KVVV-TV (channel 16) was an independent television station licensed to Galveston, Texas, United States, which served the Houston area. Owned by TVue Associates, the station maintained studios on Lundy Lane in Friendswood, at FM 528, 4 mi north of Alvin.

==History==
KVVV signed on March 18, 1968, operating at 3.39 megawatts of power. Prior to the station signing on, controlling stockholder Roy O. Beach Jr. stored the station's original transmitter in the basement of a building across the street from the 1920s Cotton Exchange Building in Houston. Among the programs carried on KVVV were the locally originated children's program No-No the Clown and the Stock Market Observer during the day. KVVV also carried syndicated programming and Sundays were dedicated to Spanish-language programs and movies imported from Mexico.

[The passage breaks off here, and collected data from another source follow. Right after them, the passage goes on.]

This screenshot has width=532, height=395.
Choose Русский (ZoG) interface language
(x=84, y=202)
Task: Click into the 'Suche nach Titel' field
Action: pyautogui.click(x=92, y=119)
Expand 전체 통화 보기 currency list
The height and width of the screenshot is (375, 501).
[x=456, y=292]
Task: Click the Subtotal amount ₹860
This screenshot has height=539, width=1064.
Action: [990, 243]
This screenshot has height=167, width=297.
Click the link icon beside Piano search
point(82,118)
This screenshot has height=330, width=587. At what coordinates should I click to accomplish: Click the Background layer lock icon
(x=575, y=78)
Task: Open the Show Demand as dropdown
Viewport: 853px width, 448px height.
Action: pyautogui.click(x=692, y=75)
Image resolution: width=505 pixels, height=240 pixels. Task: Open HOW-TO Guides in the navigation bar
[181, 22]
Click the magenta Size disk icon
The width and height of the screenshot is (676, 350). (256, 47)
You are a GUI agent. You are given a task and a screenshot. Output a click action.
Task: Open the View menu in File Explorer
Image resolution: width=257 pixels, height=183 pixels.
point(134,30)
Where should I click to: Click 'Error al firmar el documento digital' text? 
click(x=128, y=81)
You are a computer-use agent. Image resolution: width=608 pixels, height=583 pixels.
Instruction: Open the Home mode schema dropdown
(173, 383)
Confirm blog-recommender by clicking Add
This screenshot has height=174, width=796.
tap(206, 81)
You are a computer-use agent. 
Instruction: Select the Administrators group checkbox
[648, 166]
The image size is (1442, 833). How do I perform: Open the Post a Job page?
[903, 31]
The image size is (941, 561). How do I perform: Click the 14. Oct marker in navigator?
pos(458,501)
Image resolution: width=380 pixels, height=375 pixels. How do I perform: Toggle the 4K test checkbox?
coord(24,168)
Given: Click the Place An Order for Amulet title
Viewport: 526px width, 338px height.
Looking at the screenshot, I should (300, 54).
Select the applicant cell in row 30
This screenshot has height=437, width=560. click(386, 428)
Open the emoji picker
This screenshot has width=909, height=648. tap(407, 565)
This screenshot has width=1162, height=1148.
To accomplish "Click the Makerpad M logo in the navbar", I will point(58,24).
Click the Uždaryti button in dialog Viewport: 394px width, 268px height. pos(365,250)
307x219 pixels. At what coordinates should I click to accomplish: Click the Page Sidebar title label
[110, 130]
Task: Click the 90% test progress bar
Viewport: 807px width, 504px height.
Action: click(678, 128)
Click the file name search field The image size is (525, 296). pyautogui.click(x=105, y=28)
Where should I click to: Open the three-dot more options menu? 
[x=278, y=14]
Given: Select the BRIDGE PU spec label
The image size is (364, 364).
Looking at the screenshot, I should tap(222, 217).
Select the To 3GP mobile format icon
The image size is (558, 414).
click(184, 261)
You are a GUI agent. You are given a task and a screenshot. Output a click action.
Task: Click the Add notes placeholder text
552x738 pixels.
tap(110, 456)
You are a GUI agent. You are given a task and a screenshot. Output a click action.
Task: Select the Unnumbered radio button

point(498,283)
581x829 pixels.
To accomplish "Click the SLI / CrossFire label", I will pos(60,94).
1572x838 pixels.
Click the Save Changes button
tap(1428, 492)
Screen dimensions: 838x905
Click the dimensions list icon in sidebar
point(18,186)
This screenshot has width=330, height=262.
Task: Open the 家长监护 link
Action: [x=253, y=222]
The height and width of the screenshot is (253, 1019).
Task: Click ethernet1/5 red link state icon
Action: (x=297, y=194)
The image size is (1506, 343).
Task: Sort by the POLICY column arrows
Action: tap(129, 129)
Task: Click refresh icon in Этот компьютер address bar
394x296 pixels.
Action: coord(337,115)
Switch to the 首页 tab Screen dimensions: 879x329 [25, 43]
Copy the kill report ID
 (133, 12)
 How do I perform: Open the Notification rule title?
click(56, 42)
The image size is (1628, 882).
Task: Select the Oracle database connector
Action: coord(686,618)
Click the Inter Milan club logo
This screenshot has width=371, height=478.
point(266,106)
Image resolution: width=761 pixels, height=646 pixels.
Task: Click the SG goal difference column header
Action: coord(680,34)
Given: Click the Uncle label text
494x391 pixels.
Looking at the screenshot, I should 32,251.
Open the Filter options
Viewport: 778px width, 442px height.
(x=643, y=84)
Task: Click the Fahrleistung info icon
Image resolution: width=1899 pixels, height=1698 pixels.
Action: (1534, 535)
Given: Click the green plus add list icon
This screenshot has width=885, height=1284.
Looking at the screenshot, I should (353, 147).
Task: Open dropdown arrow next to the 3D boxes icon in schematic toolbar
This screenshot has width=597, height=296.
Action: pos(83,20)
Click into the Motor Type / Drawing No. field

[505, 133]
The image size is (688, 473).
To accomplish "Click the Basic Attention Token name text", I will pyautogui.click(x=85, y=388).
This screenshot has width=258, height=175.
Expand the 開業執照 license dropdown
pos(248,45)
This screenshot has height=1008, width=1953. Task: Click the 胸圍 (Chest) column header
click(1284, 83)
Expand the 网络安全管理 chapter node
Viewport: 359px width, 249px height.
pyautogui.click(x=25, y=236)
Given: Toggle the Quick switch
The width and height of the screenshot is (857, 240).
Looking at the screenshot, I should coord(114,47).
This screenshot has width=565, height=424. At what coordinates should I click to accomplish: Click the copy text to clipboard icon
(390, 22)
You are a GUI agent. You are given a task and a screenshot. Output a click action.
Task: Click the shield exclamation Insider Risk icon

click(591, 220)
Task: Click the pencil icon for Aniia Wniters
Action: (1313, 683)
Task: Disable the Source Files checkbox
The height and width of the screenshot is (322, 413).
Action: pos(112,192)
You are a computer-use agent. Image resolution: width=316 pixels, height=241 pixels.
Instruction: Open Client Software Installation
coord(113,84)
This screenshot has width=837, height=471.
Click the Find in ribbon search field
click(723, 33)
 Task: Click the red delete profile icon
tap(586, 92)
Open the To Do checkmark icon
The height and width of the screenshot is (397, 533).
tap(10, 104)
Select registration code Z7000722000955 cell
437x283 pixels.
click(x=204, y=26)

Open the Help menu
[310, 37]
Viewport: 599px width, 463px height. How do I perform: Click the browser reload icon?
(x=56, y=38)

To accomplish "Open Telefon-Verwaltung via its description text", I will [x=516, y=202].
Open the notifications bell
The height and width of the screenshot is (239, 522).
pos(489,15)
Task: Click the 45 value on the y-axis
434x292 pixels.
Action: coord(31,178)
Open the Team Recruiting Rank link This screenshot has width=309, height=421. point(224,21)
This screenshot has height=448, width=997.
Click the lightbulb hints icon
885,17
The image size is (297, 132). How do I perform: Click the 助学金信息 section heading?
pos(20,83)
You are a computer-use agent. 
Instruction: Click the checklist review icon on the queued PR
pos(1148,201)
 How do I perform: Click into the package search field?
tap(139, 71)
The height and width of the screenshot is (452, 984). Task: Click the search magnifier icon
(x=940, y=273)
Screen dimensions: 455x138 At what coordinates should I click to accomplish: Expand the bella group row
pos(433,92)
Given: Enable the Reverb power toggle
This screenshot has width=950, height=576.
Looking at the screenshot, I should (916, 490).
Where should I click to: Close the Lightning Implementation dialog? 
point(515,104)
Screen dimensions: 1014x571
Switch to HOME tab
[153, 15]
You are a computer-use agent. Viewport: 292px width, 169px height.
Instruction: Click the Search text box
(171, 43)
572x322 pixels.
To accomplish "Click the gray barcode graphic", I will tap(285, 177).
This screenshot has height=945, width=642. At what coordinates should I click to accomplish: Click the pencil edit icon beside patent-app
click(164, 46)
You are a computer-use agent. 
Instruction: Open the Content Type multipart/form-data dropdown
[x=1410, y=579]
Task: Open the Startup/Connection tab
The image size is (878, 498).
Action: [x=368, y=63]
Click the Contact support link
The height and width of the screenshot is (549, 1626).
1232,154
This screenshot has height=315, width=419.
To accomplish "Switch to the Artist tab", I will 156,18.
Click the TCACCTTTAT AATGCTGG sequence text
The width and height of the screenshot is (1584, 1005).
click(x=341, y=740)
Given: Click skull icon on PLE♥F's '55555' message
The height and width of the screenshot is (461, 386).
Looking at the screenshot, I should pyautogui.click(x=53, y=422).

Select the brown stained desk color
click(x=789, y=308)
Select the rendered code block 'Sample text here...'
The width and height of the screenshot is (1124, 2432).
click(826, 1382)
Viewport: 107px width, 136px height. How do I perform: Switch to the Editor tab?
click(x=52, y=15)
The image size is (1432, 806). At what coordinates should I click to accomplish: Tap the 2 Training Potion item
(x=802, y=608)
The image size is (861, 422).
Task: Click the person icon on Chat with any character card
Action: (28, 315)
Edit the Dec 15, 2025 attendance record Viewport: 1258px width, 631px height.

By late 1968, much of the staff was laid off, and the stock market program was canceled. As a result, the station was generally on the air only in the afternoons and evenings—signing on between 2 pm and 3 pm, and signing off at 10 pm.

KVVV lost so much money in its only year in operation that the owners closed the station on August 31, 1969. Negoations to sell the station to either Time Life Television or Taft Broadcasting have failed. While a group led by Fred Hofheinz was reported to be in talks to buy KVVV in 1970, no deal emerged, and the construction permit was canceled on April 23, 1971. The equipment and tower used by KVVV were eventually sold to a new PBS member station in Corpus Christi, KEDT (also on channel 16), which signed on in 1972. The assignment of channel 16 to Corpus Christi was made to allow KEDT's owners to avoid costs in converting the equipment to run on channel 38.

As of October 2006, the building and some of the furnishings were still there, though it was vandalized and in poor condition.

In later years, KFGY used the KVVV calls on FM radio, while KUBE-TV used the KVVV calls when they were affiliated with Value Vision. Today, the KVVV call letters are now being used for an unrelated low-power station.